Large Multi-modal Encoders for Recommendation

In recent years, the rapid growth of online multimedia services, such as e-commerce platforms, has necessitated the development of personalised recommendation approaches that can encode diverse content about each item. Indeed, modern multi-modal recommender systems exploit diverse features obtained from raw images and item descriptions to enhance the recommendation performance. However, the existing multi-modal recommenders primarily depend on the features extracted individually from different media through pre-trained modality-specific encoders, and exhibit only shallow alignments between different modalities - limiting these systems' ability to capture the underlying relationships between the modalities. In this paper, we investigate the usage of large multi-modal encoders within the specific context of recommender systems, as these have previously demonstrated state-of-the-art effectiveness when ranking items across various domains. Specifically, we tailor two state-of-the-art multi-modal encoders (CLIP and VLMo) for recommendation tasks using a range of strategies, including the exploration of pre-trained and fine-tuned encoders, as well as the assessment of the end-to-end training of these encoders. We demonstrate that pre-trained large multi-modal encoders can generate more aligned and effective user/item representations compared to existing modality-specific encoders across three multi-modal recommendation datasets.
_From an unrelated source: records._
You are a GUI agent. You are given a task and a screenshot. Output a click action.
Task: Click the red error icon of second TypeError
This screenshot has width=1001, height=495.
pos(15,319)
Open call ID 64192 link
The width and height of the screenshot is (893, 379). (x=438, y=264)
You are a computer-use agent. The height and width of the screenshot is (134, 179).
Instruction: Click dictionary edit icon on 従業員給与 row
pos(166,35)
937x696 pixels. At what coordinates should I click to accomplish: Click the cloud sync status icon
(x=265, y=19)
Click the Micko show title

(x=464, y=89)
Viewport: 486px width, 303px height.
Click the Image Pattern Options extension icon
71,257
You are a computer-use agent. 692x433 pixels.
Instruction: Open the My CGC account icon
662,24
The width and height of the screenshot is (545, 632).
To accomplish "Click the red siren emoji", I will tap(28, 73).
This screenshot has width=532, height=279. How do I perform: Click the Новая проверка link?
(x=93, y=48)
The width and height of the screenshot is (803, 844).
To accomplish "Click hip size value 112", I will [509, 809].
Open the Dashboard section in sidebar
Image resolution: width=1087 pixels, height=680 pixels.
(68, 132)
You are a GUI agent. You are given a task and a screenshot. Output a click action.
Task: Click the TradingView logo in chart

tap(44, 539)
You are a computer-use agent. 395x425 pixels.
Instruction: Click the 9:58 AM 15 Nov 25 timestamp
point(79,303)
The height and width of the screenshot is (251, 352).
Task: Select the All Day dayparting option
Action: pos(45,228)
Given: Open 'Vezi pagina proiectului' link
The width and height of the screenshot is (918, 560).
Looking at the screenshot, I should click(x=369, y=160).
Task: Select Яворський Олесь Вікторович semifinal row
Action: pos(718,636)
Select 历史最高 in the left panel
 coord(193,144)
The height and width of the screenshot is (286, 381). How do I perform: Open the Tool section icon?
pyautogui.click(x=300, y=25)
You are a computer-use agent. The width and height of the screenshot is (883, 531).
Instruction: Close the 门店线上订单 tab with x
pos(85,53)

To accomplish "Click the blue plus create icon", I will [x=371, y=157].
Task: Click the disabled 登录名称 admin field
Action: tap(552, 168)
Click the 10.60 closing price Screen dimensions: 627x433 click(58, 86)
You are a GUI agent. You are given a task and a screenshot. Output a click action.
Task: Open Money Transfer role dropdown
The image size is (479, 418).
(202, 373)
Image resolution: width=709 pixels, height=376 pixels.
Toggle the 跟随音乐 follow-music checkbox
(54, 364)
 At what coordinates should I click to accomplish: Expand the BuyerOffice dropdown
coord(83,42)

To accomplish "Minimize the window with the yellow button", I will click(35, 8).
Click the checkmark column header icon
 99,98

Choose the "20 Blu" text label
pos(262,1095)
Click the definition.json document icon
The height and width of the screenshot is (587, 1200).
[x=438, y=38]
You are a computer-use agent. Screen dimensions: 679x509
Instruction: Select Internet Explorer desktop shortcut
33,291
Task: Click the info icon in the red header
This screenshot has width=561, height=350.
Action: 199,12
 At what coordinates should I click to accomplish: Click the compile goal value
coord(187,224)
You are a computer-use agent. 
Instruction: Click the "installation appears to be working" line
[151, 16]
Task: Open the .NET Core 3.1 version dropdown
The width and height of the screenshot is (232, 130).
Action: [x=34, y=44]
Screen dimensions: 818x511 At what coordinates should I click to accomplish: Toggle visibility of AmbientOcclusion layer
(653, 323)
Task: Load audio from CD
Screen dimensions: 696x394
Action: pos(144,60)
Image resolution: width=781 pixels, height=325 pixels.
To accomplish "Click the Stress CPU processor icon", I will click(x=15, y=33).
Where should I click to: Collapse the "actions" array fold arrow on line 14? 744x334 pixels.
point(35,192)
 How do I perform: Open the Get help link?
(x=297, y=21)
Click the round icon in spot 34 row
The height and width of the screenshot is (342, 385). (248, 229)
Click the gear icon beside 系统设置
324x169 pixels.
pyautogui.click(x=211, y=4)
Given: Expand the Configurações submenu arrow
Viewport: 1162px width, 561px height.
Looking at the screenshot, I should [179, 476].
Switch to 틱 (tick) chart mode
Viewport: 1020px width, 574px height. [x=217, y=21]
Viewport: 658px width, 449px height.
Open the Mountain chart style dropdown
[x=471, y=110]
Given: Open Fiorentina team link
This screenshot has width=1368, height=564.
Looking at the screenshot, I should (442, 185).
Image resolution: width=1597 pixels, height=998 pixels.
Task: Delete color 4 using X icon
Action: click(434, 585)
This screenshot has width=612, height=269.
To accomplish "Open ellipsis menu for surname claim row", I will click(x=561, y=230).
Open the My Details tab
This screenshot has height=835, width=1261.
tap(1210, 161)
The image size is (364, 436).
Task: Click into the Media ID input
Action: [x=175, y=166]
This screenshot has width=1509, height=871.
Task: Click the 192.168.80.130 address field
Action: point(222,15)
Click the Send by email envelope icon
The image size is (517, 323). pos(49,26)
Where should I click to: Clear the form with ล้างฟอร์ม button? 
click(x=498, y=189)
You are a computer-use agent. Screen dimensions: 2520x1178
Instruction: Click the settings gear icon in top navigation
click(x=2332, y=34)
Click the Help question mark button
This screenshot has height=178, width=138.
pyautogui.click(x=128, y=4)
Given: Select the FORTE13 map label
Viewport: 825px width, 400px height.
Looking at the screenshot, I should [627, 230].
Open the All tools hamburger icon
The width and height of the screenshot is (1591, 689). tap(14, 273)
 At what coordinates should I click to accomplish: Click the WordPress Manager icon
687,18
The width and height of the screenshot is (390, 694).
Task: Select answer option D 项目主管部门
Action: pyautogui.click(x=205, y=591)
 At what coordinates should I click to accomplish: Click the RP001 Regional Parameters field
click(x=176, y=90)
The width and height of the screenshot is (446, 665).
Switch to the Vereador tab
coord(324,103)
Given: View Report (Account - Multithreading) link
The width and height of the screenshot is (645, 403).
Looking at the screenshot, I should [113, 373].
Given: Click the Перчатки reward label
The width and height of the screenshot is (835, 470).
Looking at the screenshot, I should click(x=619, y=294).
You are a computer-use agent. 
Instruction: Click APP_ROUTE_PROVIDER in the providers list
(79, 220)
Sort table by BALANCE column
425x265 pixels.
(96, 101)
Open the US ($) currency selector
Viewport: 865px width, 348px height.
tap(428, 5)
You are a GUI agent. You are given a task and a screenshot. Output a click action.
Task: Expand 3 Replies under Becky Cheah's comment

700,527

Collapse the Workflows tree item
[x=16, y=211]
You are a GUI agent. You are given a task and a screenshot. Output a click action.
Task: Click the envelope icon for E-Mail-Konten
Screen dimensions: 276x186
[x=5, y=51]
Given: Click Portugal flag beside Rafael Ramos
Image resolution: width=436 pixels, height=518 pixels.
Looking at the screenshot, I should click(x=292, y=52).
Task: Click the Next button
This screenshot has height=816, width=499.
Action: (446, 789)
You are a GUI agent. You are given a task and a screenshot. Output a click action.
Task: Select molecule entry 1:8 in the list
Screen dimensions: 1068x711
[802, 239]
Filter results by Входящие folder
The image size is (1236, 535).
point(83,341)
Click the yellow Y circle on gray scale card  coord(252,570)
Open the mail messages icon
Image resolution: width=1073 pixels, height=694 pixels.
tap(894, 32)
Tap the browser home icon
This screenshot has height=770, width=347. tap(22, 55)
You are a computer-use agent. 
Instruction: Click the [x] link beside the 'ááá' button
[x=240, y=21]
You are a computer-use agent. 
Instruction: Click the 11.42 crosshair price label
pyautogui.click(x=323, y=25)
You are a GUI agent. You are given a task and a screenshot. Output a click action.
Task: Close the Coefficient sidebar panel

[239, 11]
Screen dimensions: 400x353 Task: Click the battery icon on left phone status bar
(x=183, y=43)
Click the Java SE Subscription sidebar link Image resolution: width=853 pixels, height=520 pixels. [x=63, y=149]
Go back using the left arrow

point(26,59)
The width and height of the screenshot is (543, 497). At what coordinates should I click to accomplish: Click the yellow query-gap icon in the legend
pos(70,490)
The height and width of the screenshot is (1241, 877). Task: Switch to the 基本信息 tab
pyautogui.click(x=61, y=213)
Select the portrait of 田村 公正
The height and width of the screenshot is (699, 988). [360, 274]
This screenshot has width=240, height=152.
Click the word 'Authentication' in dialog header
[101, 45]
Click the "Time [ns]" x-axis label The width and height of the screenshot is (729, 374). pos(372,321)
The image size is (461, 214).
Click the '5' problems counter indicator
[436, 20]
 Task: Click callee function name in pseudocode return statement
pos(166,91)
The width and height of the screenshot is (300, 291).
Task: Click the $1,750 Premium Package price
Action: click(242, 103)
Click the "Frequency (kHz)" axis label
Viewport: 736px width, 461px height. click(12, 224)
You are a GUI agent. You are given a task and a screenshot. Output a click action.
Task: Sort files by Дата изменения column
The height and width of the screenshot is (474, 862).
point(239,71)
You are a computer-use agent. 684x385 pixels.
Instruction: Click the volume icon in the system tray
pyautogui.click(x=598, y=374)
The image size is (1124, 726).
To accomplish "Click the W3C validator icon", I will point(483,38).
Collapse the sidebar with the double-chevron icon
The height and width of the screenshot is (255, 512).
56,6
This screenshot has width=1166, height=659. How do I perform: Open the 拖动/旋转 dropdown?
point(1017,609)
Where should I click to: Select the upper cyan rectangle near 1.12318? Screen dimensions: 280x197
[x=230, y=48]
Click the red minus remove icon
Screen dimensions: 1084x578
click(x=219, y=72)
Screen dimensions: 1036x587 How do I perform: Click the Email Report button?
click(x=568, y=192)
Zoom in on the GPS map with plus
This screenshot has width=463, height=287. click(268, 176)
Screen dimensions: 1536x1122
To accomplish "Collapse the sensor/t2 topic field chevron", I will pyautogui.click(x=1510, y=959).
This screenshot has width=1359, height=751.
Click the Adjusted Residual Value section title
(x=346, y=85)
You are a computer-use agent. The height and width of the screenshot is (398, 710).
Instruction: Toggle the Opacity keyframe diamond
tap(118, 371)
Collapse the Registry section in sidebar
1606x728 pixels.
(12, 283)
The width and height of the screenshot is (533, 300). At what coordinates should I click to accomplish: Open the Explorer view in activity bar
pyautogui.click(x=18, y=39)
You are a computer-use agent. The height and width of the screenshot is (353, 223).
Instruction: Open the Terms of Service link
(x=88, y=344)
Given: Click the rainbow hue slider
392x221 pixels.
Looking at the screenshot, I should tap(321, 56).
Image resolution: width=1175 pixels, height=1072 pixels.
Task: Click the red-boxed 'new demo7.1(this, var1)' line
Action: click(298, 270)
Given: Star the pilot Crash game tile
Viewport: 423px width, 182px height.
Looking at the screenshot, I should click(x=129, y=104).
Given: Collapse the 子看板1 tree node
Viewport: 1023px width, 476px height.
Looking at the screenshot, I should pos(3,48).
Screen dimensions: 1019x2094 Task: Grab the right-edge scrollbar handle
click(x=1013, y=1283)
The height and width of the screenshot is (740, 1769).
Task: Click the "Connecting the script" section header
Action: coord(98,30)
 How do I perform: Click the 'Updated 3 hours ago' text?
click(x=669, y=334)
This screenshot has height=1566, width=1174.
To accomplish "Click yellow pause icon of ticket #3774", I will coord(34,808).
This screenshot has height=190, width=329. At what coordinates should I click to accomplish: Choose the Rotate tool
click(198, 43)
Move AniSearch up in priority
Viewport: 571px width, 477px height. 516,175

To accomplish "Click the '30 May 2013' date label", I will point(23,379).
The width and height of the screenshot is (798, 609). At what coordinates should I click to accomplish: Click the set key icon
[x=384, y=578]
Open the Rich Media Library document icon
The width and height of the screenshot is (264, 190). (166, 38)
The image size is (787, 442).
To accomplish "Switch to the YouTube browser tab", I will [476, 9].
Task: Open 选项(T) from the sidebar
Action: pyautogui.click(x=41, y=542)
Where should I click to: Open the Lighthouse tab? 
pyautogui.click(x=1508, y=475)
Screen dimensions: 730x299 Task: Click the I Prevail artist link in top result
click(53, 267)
Furthermore, we show that fine-tuning these large multi-modal encoders with recommendation datasets leads to an enhanced recommendation performance. In terms of different training paradigms, our experiments highlight the essential role of the end-to-end training of large multi-modal encoders in multi-modal recommendation systems.

翻译：近年来，随着电子商务平台等在线多媒体服务的快速增长，亟需开发能够编码物品多样化内容的个性化推荐方法。现代多模态推荐系统利用从原始图像和物品描述中提取的多样化特征来提升推荐性能。然而，现有多模态推荐器主要依赖通过预训练模态专用编码器从不同媒体中单独提取的特征，且仅在不同模态间实现浅层对齐，这限制了系统捕捉模态间潜在关联的能力。本文在推荐系统的特定场景下研究大规模多模态编码器的应用——此类编码器此前已在跨域物品排序任务中展现出最先进的有效性。具体而言，我们采用多种策略为推荐任务定制两种最先进的多模态编码器（CLIP和VLMo），包括探索预训练与微调编码器，以及评估这些编码器的端到端训练效果。实验表明，在三个多模态推荐数据集上，预训练的大规模多模态编码器相比现有模态专用编码器能生成更具对齐性和有效性的用户/物品表征。此外，我们发现使用推荐数据集微调这些大规模多模态编码器可提升推荐性能。针对不同训练范式的对比实验凸显了大规模多模态编码器端到端训练在多模态推荐系统中的关键作用。